Billboard campaign aims to protect wild horses
There’s a new billboard greeting visitors heading into the Outer Banks, one with the giant block words: “Apples and Carrots Kill Wild Horses!”
The billboard message recently erected along US 158 is part of a new initiative of the Corolla Wild Horse Fund, which manages a herd of about 100 wild horses on the northern beaches in Currituck County.
The aim of the “No Feed, No Approach” campaign is to educate tourists and locals alike about the dangers of human interaction with the wild herd.
The billboard, donated by Karen and Mac Quidley, sits on their private property. Payment of the vinyl wrap was provided by CWHF volunteer Kelly Wilkes and its installation was donated by Robert and Carol Givens of RO Givens Signs. Terry Douglas, a horse-loving graphic artist from Richmond, Virginia, donated the design of the board.
Fund officials say the strong message is intended to make the public aware wild horses cannot eat any food that is not from their natural habitat of beach grasses. Other foods can cause painful colic and may result in death, the fund said in a news release.
The other half of the summertime messaging is the “no approach” campaign. Currituck laws require people to stay at least 50 feet from wild horses, but many disregard the rules.

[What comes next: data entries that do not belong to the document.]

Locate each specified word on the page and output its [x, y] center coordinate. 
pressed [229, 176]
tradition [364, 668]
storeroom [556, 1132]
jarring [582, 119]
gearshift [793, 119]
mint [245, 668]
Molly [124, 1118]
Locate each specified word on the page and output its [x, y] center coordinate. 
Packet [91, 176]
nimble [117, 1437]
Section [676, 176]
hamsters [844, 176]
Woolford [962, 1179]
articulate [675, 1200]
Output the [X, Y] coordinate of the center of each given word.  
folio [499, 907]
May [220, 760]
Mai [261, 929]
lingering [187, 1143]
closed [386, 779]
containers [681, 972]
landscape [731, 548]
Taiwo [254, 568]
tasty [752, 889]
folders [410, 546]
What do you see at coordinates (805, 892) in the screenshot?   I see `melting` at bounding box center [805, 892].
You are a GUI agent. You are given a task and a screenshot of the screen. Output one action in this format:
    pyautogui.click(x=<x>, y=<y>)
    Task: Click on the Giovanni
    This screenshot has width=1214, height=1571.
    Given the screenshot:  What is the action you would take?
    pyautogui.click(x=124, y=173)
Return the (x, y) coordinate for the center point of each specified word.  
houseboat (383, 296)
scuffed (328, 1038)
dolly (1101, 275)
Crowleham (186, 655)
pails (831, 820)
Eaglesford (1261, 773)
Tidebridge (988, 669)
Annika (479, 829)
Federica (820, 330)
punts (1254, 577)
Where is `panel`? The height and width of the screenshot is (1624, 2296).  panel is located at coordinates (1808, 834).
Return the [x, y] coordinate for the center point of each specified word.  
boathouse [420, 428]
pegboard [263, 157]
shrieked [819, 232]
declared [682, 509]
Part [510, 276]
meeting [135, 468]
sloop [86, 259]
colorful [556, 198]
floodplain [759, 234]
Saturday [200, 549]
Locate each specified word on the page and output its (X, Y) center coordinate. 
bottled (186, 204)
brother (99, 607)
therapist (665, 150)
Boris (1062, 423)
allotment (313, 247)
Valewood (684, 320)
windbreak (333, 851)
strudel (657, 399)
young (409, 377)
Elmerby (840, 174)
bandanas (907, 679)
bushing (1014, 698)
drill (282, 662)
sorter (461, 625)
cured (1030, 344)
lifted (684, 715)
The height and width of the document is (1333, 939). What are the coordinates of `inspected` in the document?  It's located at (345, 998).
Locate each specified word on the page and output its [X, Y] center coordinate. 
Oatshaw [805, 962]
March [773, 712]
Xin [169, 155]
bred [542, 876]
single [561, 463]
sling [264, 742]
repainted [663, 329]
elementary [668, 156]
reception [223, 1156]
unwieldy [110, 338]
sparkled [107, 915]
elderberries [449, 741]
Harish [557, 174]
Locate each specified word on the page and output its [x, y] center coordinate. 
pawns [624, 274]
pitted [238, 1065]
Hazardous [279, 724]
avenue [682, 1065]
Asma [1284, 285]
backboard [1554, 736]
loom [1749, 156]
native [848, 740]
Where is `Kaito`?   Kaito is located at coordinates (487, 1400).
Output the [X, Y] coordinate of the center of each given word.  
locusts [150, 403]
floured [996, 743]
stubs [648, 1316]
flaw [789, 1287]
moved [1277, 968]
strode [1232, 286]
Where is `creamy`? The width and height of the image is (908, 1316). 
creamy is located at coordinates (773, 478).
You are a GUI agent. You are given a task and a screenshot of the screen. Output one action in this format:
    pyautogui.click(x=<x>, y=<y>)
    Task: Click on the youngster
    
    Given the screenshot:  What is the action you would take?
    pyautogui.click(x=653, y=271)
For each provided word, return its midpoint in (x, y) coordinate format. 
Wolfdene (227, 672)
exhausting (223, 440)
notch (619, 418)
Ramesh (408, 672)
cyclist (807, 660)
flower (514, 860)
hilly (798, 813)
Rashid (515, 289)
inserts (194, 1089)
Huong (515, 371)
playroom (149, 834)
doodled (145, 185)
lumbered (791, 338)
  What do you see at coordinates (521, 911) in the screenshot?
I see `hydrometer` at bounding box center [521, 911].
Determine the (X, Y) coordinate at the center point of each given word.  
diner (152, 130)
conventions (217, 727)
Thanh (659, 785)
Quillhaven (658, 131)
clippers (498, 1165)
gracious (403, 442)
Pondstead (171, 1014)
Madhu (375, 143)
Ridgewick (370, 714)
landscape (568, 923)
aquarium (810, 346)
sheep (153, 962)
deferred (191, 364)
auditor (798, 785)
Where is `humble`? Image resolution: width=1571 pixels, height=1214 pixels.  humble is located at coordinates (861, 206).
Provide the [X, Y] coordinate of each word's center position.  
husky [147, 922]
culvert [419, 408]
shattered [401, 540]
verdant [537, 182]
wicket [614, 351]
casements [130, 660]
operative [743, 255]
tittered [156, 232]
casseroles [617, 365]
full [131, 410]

Fund officials say people are in danger if stallions suddenly begin fighting, or the herd begins running.
In addition to the billboard, many Duck and Corolla merchants are donating time on their marquees this summer to promote the wild-horse educational messaging. Property owners in the 4×4 area are also posting yard signs to reinforce the no feed/no approach messaging.
The signs are available at CWHF’s museum gift shop in Corolla.